(Source data)
━━━━━━━━

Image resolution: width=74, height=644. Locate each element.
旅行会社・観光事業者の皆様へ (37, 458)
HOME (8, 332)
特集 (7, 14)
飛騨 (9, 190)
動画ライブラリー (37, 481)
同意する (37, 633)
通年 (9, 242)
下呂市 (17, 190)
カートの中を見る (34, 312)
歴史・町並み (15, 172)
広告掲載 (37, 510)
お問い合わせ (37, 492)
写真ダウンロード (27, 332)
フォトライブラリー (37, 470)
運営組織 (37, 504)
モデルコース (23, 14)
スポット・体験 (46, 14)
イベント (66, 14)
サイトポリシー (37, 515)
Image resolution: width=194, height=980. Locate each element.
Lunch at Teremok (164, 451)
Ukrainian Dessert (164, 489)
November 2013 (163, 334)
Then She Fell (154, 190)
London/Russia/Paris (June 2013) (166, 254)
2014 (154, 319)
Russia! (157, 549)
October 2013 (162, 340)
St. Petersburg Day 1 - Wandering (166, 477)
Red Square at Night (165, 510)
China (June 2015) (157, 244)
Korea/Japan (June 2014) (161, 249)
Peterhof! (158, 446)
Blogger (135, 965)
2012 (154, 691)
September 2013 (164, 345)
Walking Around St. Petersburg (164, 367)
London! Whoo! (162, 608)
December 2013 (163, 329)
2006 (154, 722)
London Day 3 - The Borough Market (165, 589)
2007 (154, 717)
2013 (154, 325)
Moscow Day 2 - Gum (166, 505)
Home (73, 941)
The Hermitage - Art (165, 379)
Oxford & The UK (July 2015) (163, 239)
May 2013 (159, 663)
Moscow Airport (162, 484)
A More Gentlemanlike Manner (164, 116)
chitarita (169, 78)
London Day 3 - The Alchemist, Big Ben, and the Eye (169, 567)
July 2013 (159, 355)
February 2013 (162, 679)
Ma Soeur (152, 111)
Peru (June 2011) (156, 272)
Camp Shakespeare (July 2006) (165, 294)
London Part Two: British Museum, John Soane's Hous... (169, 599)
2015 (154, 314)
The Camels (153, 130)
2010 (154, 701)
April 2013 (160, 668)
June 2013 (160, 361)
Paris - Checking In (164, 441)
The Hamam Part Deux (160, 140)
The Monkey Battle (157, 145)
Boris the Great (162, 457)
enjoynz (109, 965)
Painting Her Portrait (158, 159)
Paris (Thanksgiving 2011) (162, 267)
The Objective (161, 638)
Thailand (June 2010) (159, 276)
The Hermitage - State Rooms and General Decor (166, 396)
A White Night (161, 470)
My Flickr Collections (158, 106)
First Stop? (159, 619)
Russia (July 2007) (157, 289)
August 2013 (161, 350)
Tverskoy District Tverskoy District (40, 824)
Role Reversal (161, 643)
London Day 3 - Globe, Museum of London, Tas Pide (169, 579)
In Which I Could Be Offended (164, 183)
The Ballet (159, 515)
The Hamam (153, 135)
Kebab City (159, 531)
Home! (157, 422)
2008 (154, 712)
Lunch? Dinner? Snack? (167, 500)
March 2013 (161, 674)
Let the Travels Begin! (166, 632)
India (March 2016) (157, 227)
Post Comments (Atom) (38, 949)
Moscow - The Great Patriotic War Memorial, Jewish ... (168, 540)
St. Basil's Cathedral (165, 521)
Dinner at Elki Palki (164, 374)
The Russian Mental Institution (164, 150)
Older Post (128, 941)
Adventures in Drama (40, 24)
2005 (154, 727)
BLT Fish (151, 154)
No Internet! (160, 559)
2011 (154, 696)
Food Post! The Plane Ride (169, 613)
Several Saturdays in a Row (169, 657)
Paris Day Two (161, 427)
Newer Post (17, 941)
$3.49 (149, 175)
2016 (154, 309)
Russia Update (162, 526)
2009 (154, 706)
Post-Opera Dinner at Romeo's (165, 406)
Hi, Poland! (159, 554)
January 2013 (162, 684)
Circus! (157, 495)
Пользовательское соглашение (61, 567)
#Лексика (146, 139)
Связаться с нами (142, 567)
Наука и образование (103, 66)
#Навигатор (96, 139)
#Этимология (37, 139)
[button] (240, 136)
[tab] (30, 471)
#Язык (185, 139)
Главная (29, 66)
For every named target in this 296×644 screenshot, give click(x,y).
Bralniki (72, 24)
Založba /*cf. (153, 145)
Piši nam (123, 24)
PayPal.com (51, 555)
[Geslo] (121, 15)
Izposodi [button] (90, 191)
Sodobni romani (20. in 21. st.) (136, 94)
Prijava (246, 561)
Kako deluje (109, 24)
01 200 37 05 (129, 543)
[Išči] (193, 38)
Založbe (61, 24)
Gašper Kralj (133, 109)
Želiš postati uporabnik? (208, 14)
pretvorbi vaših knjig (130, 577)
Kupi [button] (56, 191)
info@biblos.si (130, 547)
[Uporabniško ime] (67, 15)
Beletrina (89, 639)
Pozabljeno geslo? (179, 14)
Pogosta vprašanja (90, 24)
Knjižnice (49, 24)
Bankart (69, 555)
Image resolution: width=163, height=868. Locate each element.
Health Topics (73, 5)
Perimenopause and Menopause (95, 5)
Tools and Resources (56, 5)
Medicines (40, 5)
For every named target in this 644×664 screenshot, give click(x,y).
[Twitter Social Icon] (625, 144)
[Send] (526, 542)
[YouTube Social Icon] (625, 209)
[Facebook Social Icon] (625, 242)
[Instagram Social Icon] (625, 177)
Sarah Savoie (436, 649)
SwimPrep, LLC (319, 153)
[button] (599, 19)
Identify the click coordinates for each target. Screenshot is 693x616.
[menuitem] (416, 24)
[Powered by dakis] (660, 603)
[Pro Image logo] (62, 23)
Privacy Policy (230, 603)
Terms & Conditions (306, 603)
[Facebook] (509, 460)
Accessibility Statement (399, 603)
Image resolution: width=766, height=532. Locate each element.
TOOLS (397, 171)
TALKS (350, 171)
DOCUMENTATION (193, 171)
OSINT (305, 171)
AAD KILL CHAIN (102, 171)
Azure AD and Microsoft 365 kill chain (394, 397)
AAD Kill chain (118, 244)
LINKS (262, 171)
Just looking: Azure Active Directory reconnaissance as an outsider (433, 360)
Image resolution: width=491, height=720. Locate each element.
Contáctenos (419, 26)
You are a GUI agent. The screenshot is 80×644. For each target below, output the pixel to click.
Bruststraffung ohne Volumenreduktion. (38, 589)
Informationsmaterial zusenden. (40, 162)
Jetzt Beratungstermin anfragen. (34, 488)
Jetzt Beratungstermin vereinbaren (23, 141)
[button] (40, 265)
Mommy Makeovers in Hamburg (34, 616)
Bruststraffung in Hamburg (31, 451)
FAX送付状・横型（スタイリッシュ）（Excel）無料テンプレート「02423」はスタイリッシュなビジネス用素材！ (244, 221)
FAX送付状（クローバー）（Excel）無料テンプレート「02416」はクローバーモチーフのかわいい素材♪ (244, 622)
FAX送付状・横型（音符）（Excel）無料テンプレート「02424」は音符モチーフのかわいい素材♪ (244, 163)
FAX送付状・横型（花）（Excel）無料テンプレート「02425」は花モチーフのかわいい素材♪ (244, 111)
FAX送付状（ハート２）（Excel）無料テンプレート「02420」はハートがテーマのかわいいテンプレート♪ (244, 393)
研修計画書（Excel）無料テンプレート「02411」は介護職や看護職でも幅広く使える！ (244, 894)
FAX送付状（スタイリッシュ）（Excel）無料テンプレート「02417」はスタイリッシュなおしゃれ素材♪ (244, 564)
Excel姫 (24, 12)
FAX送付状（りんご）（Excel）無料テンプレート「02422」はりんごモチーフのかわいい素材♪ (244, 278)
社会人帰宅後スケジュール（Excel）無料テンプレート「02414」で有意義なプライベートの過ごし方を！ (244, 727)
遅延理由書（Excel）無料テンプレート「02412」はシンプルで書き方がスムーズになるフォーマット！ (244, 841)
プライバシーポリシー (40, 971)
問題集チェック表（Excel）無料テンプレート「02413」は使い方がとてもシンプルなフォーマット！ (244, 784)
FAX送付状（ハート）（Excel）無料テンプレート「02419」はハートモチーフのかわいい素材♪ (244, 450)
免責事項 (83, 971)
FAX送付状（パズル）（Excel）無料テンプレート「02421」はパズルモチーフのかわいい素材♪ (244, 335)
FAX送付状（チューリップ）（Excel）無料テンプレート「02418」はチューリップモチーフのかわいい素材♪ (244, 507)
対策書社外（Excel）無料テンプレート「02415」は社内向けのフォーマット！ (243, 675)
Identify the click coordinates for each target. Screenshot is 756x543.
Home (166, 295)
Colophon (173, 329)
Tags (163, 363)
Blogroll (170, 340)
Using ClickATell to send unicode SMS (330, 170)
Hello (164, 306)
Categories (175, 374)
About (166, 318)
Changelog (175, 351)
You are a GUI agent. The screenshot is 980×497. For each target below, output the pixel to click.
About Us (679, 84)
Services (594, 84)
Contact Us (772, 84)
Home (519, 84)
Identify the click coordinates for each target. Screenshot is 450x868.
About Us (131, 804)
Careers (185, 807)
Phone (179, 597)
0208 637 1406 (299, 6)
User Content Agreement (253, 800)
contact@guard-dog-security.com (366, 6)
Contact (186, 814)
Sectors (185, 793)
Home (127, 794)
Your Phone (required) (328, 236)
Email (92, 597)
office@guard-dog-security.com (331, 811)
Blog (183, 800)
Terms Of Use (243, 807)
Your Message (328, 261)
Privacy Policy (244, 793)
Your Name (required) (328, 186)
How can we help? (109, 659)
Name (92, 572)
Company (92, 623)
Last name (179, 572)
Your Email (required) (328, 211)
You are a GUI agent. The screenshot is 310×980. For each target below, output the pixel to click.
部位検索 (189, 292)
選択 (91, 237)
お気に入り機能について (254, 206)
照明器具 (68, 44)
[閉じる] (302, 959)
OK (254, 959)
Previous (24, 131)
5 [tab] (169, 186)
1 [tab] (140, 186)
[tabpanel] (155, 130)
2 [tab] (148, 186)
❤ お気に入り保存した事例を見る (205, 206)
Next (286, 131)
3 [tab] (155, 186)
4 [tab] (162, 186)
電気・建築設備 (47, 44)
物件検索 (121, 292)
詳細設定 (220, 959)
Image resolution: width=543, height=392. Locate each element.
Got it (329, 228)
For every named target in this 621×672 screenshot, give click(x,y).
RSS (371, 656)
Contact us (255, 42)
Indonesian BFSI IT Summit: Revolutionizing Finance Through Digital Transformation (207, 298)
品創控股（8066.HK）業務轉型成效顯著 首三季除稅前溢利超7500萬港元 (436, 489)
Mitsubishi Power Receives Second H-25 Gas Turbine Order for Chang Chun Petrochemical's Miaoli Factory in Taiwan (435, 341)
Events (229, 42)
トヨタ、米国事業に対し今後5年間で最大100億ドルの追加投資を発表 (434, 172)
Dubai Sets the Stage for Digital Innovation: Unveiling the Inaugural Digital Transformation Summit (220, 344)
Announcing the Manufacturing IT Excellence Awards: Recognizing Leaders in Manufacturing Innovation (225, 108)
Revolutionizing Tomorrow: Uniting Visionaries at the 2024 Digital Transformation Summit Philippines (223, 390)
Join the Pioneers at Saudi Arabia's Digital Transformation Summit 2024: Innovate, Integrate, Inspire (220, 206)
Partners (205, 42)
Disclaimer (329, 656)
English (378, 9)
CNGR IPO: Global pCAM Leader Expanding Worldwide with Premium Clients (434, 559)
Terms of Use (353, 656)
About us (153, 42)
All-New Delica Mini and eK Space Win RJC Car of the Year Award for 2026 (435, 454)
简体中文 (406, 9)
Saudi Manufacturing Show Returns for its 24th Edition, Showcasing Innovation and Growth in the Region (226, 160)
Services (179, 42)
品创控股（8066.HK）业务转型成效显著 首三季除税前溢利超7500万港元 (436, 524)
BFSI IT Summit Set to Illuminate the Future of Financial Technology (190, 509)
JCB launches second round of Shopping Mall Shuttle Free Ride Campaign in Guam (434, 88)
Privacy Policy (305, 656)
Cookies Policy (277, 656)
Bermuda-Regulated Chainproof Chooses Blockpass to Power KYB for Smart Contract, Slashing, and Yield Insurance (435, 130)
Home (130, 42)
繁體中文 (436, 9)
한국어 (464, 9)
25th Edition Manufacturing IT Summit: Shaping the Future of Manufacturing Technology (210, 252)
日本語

━━━━━━━━

Change "St. Petersburg" to "Saint Petersburg" in everything from the start of the material down to the line containing "June 2013 (160, 361)", and reproduce those lines with nothing else altered.

◆ Exercise answer:
Image resolution: width=74, height=644. Locate each element.
旅行会社・観光事業者の皆様へ (37, 458)
HOME (8, 332)
特集 (7, 14)
飛騨 (9, 190)
動画ライブラリー (37, 481)
同意する (37, 633)
通年 (9, 242)
下呂市 (17, 190)
カートの中を見る (34, 312)
歴史・町並み (15, 172)
広告掲載 (37, 510)
お問い合わせ (37, 492)
写真ダウンロード (27, 332)
フォトライブラリー (37, 470)
運営組織 (37, 504)
モデルコース (23, 14)
スポット・体験 (46, 14)
イベント (66, 14)
サイトポリシー (37, 515)
Image resolution: width=194, height=980. Locate each element.
Lunch at Teremok (164, 451)
Ukrainian Dessert (164, 489)
November 2013 (163, 334)
Then She Fell (154, 190)
London/Russia/Paris (June 2013) (166, 254)
2014 (154, 319)
Russia! (157, 549)
October 2013 (162, 340)
Saint Petersburg Day 1 - Wandering (166, 477)
Red Square at Night (165, 510)
China (June 2015) (157, 244)
Korea/Japan (June 2014) (161, 249)
Peterhof! (158, 446)
Blogger (135, 965)
2012 (154, 691)
September 2013 (164, 345)
Walking Around Saint Petersburg (164, 367)
London! Whoo! (162, 608)
December 2013 (163, 329)
2006 (154, 722)
London Day 3 - The Borough Market (165, 589)
2007 (154, 717)
2013 (154, 325)
Moscow Day 2 - Gum (166, 505)
Home (73, 941)
The Hermitage - Art (165, 379)
Oxford & The UK (July 2015) (163, 239)
May 2013 (159, 663)
Moscow Airport (162, 484)
A More Gentlemanlike Manner (164, 116)
chitarita (169, 78)
London Day 3 - The Alchemist, Big Ben, and the Eye (169, 567)
July 2013 (159, 355)
February 2013 (162, 679)
Ma Soeur (152, 111)
Peru (June 2011) (156, 272)
Camp Shakespeare (July 2006) (165, 294)
London Part Two: British Museum, John Soane's Hous... (169, 599)
2015 (154, 314)
The Camels (153, 130)
2010 (154, 701)
April 2013 (160, 668)
June 2013 (160, 361)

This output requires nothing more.